═════ Исходный текст

Соавторов на три года выслали в Сибирь: Масса – в Тобольск, Эрдмана – в Енисейск. По окончании ссылки Эрдману запретили возвратиться в Москву, и он поочередно жил в Рязани, Торжке, Вышнем Волочке, Калинине…

Что же спасло его от гибели? То, что могло и погубить, – остроумие.

Говорят, это именно он сочинил многие анекдоты о Сталине. А Сталин любил слушать анекдоты о самом себе и даже, как мне говорил А.И. Микоян, самодовольно похохатывал.

В общем, пристроили Эрдмана в провинциальный театр. Ему даже свидание с его мхатовской любовью разрешили, и на десять дней приехала к нему знаменитая красавица Ангелина Степанова. Через четверть века после смерти Эрдмана она согласилась издать книгу их переписки.

Эрдману достались чисто советские качели. Был фильм Григория Александрова «Волга-Волга» (1938), в титрах которого имя Эрдмана-сценариста не появилось. И был первый отечественный вестерн с Сергеем Гурзо «Смелые люди» (1950), за сценарий которого Эрдман (вместе с Михаилом Вольпиным) получил Сталинскую премию.

══════════
═════ Исходные данные

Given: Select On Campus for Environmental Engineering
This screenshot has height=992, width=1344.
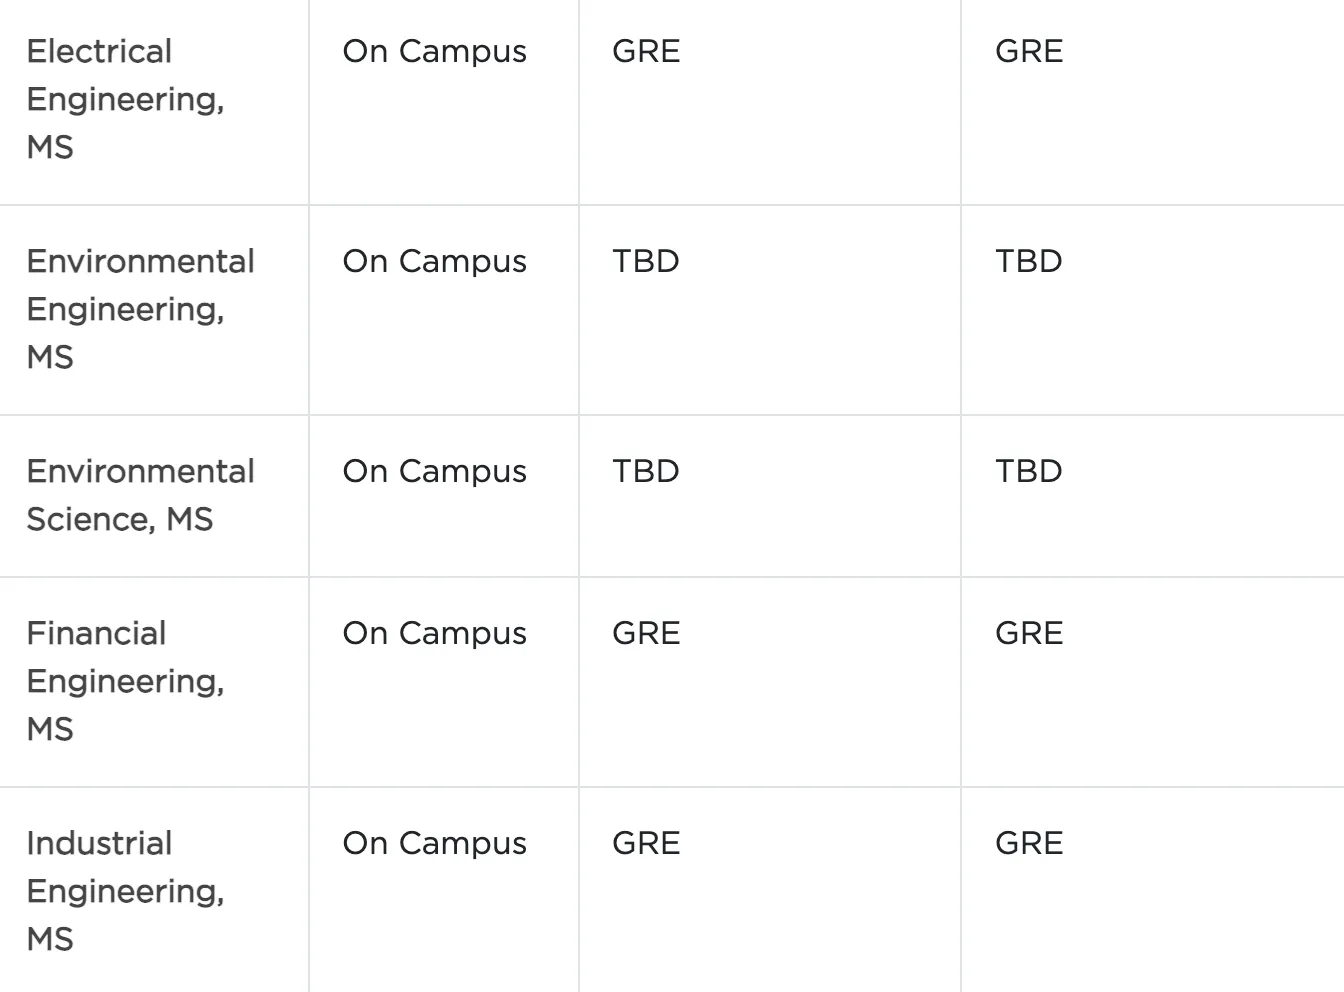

══════════
═════ Исходные данные

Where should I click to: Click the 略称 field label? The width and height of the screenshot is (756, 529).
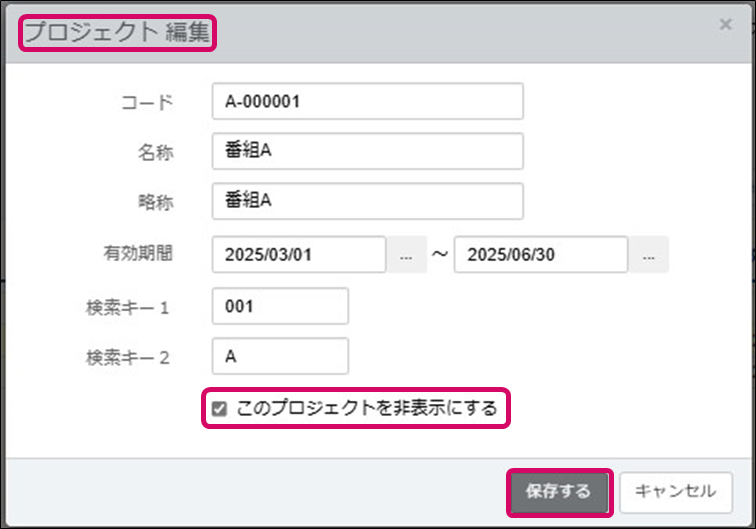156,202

══════════

§ **Что требуется**:
A - Какую премию, согласно отрывку об Эрдмане, он получил за сценарий фильма «Смелые люди»?
B - Напишите продолжение отрывка о судьбе Эрдмана, начав сразу после его последнего предложения.
Строки в этом задании не используются.

§ **Ответы по заданиям**:
A - Сталинскую премию, которую он получил вместе с Михаилом Вольпиным.

B -
А еще был сценарий когда-то моего любимого фильма «Актриса» (тоже в соавторстве с Вольпиным), где бесподобно танцевал Владимир Шишкин. Были блестящие куплеты к водевилю «Лев Гурыч Синичкин». Была пьеса по мотивам либретто «Летучей мыши» и многое другое.

Но это не означает, что Эрдман из мятежника стал поддакивателем. На одном из худсоветов известный своим садистским ханжеством секретарь ЦК Ильичев, намекая на Сталина, позволил себе сказать строптивому Эрдману:

– Вы что тут острите, не знаете, кто этот художественный совет создал?

Эрдман ответил примерно так:

– Я острил, ибо думал, что это художественный совет, но теперь понял, что это такое, и поэтому умолкаю…

Любимов писал, что спектакль по есенинскому «Пугачеву» без интермедий не получился бы – нужны были скрепы для поэтических кусков. И Эрдман на моих глазах гениально сделал эти скрепы из дневников и писем императрицы Екатерины, из всей истории с ханжески угодливым устройством потемкинских деревень, не только исторических, но и современных.

В Театре на Таганке после читки «Пугачева» с интермедиями Николая Эрдмана и частушками Владимира Высоцкого Эрдман вдруг спросил:

– Володя, а как вы пишете свои песни?

– Я? – удивился Высоцкий. – На магнитофон, – и добавил для симметрии: – А вы, Николай Робертович?

– А я – на века.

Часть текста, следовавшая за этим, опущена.